Often in our otherworldly momentary glimpses we see possibilities from the murk of contemporary gluttony and predation of this world, yet how do artists communicate those intricate frequencies through obsessively re-run conversations in which they might say something amiss?


***


But, does art require patronisation in order to flourish in this culture of investor mentality that is driven by a select grouping from an elite cultural pedigree, and would artist even thrive within societies that do not feel they owe much to artistic philosophies and praxis of these under-resourced creative practitioners?


Does art for patronage imply that artists are neglecting their colossal responsibility of recording the past and present for posterity and not erasure, or can such patronage illuminate on evolving new artistic careers?


Powerless to effects of social atrocities, many artists have an overarching fear of an eminent end and often feel trapped in a ditch non-responsiveness to events beyond their control, not wanting to interrupt the reveries of a placid cultural system.


Does this sense of impotence, a life spent in years of vital creativity, ever reach a precipice where the final fall or ascension occurs? Do artists still sell their proverbial souls to the devil in some Faustian ritual authored in an eternal cycle of demand and supply?


Arguably, the view that art is solely evaluated imaginatively by those invested in its beauty (or any degree thereof) and also its worth as ascribed by economic barometers of profiteers, is wilfully naive; because captivatingly through art can we then find an accessible vehicle for profound thought about all intriguing premises of life. 


This contemplate relationship with collective existences and material vitality of personal life, is what should drive and sustain the unruly spirit of the artist, combining nostalgia for the romantic while daring to glare at our strife-torn present.


Perhaps this abiding notion that art can become something beyond the sensorial is rooted in a humanism that views the entirety of life as intertwined, and through this simple lens artists can venture into troubling and unapproachable portraits of their monumental times.  


***


Relinquishing the modern assumptions about what constitutes accessibility of art , one finds that the nature of the artist’s private and public character does inform much of this accessibility to their artistic practice. 
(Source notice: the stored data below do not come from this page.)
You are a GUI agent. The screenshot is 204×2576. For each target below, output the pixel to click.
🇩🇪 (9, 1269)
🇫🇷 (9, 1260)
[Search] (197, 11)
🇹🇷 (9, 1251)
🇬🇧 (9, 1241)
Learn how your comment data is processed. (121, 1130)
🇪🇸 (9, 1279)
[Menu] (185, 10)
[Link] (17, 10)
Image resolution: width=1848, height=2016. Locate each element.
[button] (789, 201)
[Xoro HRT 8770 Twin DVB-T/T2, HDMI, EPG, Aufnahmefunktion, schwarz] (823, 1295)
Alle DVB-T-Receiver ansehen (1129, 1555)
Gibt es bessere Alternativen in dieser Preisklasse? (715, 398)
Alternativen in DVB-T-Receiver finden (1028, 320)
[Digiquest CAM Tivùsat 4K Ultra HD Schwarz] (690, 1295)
My Video Poems, for instance, I find to possess a literary texture, and my literary works to possess an audio-visual dimension. Although the correlation might seem arbitrary or coincidental, it is a rumination of a deep-seated urge towards incompleteness, such as with all things in life’s transience. 


There obviously is an underwhelming effect to the tedium induced by multiple layered deliveries of an artistic depictions of event, moments, memories and speculations, but this multiplicity inquisitively questions whether “is this all there is”?


Similarly, with my “not writing for the mob”, I am not attempting to offer exclusive access to my word-work, but rather to interrogate language as a tool and medium, an effort to “teach English a lesson” as renowned author Professor Wally Serote once put it in an interview - a western tongue melding into the language of my dreams or vis-versa.


Maybe an alternately politicised upbringing wrought with anonymous exposure to subversive literature, music and cinema have left an undeniably indelible cog in the mechanism of my thought processes, and perhaps that also affects my cognitive renditions of my thoughts and chaotic poetry.


Yet my concern if for the human and fragile in the midst of the brutal, reflecting on moral choices insisted on myself by myself, and to suffer the full consequences of choosing to confront the engulfing nightmare of creative life.


A tormenting century this has undeniably been, with artists vacillating between the horrors of COVID-19 and the isolation enforced through quarantines, border and theatre closures - here new myths about togetherness have to be cultivated or forged.


Therefore, my personal obsession and pre-occupation with demolishing linguistic borders in frenzied gesticulations and textual choreography, with subverting meaning and context, these are metaphors that reconcile horrors with all promises of life.